Scheduled tasks that are difficult to test by waiting for the schedule can be exposed as MCP tools that trigger them on-demand. This also lets agent workflows invoke tasks manually:

// tools/admin.ts — trigger tasks manually via MCP
import { z } from 'zod';
import type { McpServer } from '@modelcontextprotocol/sdk/server/mcp.js';
import type { Deps } from '../deps.js';
import { syncRegistry, warmCache } from '../tasks/index.js';

export function registerAdminTools(server: McpServer, deps: Deps) {
  server.tool(
    'trigger_task',
    {
      task_name: z.enum(['registry_sync', 'cache_warm', 'session_cleanup']),
      reason: z.string().optional(),
    },
    async ({ task_name, reason }) => {
      const start = Date.now();
      try {
        const task = { registry_sync: syncRegistry, cache_warm: warmCache, session_cleanup: cleanupSessions }[task_name];
        await task(deps);
        deps.logger.info('manual_task_trigger', { task: task_name, reason, duration_ms: Date.now() - start });
        return { content: [{ type: 'text', text: JSON.stringify({ ok: true, task: task_name, duration_ms: Date.now() - start }) }] };
      } catch (err: any) {
        return { content: [{ type: 'text', text: JSON.stringify({ ok: false, task: task_name, error: err.message }) }], isError: true };
      }
    }
  );
}

The task implementation (syncRegistry, etc.) is the same function called by both the cron schedule and the tool. No duplication — the scheduling and the triggering are separate concerns layered on top of the same task function.
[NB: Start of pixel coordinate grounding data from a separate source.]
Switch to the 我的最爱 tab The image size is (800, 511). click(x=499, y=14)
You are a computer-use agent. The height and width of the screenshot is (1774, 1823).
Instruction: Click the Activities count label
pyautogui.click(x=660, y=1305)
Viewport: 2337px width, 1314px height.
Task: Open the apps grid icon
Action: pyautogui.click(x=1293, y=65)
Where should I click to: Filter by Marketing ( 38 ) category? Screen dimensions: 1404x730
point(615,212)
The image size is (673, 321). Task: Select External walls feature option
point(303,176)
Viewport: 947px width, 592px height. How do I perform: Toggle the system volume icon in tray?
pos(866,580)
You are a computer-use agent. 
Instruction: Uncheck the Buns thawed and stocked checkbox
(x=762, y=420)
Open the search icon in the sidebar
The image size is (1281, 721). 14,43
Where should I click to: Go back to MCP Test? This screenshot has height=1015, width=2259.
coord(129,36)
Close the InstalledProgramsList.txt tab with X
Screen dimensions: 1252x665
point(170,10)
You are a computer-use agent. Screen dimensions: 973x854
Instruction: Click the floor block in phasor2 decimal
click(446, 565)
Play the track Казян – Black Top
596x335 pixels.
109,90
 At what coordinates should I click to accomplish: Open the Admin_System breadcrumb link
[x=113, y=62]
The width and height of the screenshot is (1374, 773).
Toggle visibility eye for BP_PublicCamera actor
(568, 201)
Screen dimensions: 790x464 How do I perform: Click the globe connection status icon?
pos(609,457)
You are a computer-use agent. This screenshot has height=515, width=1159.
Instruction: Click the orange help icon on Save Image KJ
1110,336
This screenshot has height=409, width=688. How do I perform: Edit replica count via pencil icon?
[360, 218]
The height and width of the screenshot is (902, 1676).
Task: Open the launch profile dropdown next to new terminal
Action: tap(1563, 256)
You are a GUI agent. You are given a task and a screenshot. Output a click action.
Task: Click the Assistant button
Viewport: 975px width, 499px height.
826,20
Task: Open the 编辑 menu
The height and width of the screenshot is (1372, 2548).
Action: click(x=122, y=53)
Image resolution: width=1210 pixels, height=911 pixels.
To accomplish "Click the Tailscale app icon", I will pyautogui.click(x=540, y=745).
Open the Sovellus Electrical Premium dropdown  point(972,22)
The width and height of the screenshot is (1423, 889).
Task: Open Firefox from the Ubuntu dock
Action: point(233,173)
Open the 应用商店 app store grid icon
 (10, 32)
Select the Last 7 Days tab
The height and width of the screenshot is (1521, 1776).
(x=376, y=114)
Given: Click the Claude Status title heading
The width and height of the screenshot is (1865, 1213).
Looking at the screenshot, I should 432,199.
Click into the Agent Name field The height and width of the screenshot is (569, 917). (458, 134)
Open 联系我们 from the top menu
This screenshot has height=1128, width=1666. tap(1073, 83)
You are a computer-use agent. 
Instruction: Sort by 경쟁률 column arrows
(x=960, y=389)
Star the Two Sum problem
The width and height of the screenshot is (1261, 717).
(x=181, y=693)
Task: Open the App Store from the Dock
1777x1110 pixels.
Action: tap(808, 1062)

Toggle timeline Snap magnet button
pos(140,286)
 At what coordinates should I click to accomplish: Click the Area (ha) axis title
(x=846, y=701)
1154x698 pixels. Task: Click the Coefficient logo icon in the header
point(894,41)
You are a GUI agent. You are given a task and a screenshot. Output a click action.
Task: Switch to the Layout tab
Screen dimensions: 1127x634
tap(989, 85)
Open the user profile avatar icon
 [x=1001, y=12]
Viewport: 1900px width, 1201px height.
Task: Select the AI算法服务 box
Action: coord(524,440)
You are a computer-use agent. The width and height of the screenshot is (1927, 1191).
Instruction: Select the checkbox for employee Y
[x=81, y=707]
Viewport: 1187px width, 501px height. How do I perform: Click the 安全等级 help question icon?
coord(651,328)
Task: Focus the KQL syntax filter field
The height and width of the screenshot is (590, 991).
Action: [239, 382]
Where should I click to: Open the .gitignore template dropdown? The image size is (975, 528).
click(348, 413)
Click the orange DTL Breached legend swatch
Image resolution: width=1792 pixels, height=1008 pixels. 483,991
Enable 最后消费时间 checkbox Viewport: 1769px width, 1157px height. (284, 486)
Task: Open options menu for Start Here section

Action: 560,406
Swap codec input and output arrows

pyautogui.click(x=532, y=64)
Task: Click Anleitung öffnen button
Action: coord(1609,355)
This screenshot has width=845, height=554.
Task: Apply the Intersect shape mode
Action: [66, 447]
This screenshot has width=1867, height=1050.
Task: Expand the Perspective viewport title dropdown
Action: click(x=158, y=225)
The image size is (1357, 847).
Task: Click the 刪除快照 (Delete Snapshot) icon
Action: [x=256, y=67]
Monitoring scheduled task health

AliveMCP probes the MCP protocol (initialize + tools/list) to confirm your server is up. It cannot see whether scheduled tasks are running correctly — a task that fails silently leaves taskRecords updated with lastRunStatus: 'error' while the MCP server continues to respond normally to the protocol probe. Add a health_check tool that surfaces task health:

server.tool('health_check', {}, async () => {
  const taskHealth = Array.from(taskRecords.values()).map(rec => {
    const staleness = rec.lastRunAt
      ? Date.now() - rec.lastRunAt.getTime()
      : Infinity;

    // Flag as unhealthy if last run was an error or if stale beyond 2× interval
    const ok = rec.lastRunStatus === 'ok' && staleness < 600_000; // 10 min

    return {
      name: rec.name,
      ok,
      last_run_at: rec.lastRunAt?.toISOString() ?? null,
      last_run_status: rec.lastRunStatus,
      last_run_error: rec.lastRunError,
      staleness_ms: Number.isFinite(staleness) ? staleness : null,
    };
  });

  const healthy = taskHealth.every(t => t.ok);

  return {
    content: [{ type: 'text', text: JSON.stringify({ healthy, tasks: taskHealth }) }],
    isError: !healthy,
  };
});

Configure a synthetic monitor or AliveMCP's custom probe to call health_check every 5–15 minutes. A task that fails consistently — upstream API down, database constraint violation — shows up as isError: true in the health check tool response, which the monitoring tool surfaces as an alert. This is the same pattern as the message queue health_check tool for consumer monitoring.

Graceful shutdown and in-flight tasks

When SIGTERM arrives, stop the cron scheduler before draining MCP sessions. A task that runs after the database connection pool is closed will crash noisily:

// server.ts — graceful shutdown with scheduler
import cron from 'node-cron';

async function shutdown(deps: Deps, httpServer: http.Server) {
  isShuttingDown = true;

  // 1. Stop accepting new cron fires immediately
  cron.getTasks().forEach(task => task.stop());

  // 2. Stop accepting new HTTP connections
  httpServer.close();

  // 3. Wait for in-flight MCP sessions and any running tasks to complete
  await new Promise(r => setTimeout(r, DRAIN_TIMEOUT_MS));

  // 4. Close infrastructure
  await deps.db.end();
  await deps.cache.quit();

  process.exit(0);
}

process.on('SIGTERM', () => shutdown(deps, httpServer));

The cron.getTasks().forEach(task => task.stop()) call prevents new task fires during the drain window. Tasks already in progress at SIGTERM time will continue until completion (or until the drain timeout elapses). The drain window should be sized to the maximum expected task duration plus a buffer — the same sizing rule as for graceful shutdown of MCP sessions.